El cuidador regresó satisfecho de California tras supervisar el entrenamiento de Blue Stripe, pero su potranca Verde Pipian dio positivo en las Guineas y ahora aguarda saber si finalmente podrá presentar a la yegua de Pozo de Luna en el Breeders’ Cup Distaff

Por Diego H. Mitagstein

La voz de Nicolás Martín Ferro suena en tonos diferentes, va de la preocupación a la ilusión en cuestión de segundos, en el indicador más sencillo para graficar cómo pasan sus días, mientras cumple la cuarentena en un hotel a su regreso de un viaje extenuante hasta Del Mar, en California, Estados Unidos, donde supervisó el andar de Blue Stripe, la yegua de Pozo de Luna a la que prepara y que será de la partida en el Breeders’ Cup Distaff (G1) de noviembre próximo.

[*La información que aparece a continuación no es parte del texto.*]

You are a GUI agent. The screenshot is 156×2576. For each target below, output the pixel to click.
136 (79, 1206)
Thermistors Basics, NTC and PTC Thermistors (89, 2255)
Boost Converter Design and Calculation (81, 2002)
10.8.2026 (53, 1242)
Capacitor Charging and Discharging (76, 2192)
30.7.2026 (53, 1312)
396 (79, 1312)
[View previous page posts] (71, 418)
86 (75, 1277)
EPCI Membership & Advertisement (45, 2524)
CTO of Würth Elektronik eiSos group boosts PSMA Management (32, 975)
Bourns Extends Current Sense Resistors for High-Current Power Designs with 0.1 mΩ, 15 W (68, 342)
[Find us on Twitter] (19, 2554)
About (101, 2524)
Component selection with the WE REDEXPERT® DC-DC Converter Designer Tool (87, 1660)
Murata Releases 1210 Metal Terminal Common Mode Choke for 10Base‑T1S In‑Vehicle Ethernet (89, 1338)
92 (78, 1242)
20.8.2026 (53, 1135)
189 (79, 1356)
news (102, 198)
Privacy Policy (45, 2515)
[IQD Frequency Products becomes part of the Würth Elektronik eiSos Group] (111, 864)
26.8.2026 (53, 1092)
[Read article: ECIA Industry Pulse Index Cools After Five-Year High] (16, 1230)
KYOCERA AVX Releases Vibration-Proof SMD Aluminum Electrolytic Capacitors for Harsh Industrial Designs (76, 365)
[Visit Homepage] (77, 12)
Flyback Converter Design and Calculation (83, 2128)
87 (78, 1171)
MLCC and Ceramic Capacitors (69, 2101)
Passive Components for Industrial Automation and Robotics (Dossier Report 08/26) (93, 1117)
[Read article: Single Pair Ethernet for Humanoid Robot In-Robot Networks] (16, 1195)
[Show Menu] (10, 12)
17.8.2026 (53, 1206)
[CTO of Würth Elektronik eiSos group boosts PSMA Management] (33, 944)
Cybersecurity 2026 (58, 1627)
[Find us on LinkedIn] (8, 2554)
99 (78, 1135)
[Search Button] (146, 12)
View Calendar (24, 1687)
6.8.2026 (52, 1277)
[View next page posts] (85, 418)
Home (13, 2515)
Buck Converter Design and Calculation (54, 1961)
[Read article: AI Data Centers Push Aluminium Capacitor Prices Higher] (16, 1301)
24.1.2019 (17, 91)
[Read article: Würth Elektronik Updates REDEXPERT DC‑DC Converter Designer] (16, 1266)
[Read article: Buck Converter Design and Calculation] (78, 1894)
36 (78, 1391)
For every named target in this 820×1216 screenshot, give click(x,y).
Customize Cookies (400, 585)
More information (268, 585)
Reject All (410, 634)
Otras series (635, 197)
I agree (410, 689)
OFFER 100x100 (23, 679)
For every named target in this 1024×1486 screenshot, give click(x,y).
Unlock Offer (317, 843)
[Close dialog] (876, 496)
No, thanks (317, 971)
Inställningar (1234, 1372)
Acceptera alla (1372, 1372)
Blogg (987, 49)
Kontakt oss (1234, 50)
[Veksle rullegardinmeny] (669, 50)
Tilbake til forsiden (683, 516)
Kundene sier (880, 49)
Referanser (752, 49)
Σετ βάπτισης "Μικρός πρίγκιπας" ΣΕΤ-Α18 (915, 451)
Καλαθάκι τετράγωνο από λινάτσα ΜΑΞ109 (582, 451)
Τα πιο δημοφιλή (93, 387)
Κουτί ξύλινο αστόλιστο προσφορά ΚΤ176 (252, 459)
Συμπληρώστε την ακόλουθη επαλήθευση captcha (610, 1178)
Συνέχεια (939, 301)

“No te imaginás, te juro que fue el viaje más largo de mi vida”, le dice al cronista, a la par que cuenta: “Cuando había pasado el check in me llemaron por teléfono y me avisaron que a mi potranca Verde Pipian le había aparecido un medicamento en el análisis que se le hizo en Francia después de que llegara tercera en las 1000 Guineas (G1). Me quería morir, estuve a punto de volverme a casa de la amargura, pero ya estaba por embarcar. No dormí, la pasé muy mal, me puse a llorar como un chico, nunca me pegó algo tan fuerte. Quería mandar todo a la m…”, describe con crudeza.

“Le salió betametasona, pero nunca, jamás se le dio. Pasó el precompetitivo 10 días antes y no apareció nada, y no voy a ser tan estúpido de darle algo antes de la carrera. No lo puedo creer, estoy totalmente perdido, fue una trompada al medio del estómago. No tenemos defensa, porque ya debo de haber pasado 40 ó 50 análisis en Francia y nunca tuve problemas, jamás. No entiendo de dónde sale, y como no hay frasco testigo acá y hay que ir a pelear a Francia, no queda otra que entregarse. Puede ocurrir un error humano, pero estoy muy mal, triste, con el ánimo por el piso”, suma.

El positivo de Verde Pipia se agregó al de su pupilo Evitándote (John F Kennedy), un 3 años que ganó a principios de agosto en San Isidro, y sobre el que el cuidador explica: “Se le infiltraron las cañas, pero con 18 días de anticipación a la carrera, cuando con 14 ó 15 días está bien, dicen extraoficialmente. Es raro, pero en ese caso pudo haber eliminado mal. Con Verde Pipian no puede ser porque jamás se le aplicó nada”, agrega el preparador que lleva ganados 21 clásicos al cabo de 2021.

Cuando se lo consulta sobre el balance de su viaje a California, cuenta. “Blue Stripe está fenómeno, dio pasada muy bien y muy fácil. La verdad es que la vi hermosa y nos quedan 60 días para la carrera y espero que llegue en óptima forma para cumplir con el objetivo de ser competitivos ante un grupo de rivales que pinta será durísimo”.

La gran pregunta ahora para Nicolás Martín Ferro pasa ahora por saber si finalmente podrá presentar a la yegua de Pozo de Luna en la serie más importante del mundo. “Espero que sí, porque sino sería un golpe durísimo para mí. No se qué pasará, pero ya empezamos a hacer los trámites de la licencia en los Estados Unidos. Hay que esperar que las penas tengan su resolución, pero si no puedo presentarla sería la ruptura de un sueño muy grande. Espero juntarme con gente de San Isidro en los próximos días e interiorizarme un poco más de todo”, finaliza.